→ **What to do**
Here are some records; copy every line that holds the word "agent".

------------------------

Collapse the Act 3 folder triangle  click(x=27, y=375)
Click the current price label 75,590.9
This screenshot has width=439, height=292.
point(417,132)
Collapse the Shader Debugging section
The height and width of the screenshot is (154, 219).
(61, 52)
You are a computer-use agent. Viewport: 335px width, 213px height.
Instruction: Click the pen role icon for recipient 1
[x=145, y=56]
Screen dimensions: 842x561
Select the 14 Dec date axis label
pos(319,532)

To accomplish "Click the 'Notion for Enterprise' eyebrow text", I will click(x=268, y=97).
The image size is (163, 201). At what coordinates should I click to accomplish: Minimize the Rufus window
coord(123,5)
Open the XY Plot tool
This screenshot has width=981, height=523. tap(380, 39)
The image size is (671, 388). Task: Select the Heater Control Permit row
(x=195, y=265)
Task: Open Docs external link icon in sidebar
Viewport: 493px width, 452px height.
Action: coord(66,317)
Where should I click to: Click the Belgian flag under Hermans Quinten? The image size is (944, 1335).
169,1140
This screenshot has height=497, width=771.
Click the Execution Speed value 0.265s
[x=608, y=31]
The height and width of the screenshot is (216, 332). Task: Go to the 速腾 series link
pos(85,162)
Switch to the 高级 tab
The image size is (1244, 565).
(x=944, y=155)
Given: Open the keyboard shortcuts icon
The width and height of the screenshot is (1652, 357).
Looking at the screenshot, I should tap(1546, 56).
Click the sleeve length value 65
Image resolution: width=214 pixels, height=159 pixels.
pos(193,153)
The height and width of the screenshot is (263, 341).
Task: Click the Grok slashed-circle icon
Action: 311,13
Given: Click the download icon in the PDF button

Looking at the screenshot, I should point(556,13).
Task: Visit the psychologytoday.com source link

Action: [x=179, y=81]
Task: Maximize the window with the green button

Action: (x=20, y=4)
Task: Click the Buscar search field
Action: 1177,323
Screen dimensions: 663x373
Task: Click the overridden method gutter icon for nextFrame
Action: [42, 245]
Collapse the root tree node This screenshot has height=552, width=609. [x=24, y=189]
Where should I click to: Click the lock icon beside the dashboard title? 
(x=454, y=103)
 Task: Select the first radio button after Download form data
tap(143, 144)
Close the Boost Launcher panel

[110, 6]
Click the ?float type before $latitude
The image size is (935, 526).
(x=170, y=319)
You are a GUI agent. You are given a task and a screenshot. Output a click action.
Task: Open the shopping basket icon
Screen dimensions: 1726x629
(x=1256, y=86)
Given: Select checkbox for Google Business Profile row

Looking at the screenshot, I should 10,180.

------------------------

→ **Your solution**
You are a computer-use agent. Viewport: 335px width, 213px height.
You are a GUI agent. You are given a task and a screenshot. Output a click action.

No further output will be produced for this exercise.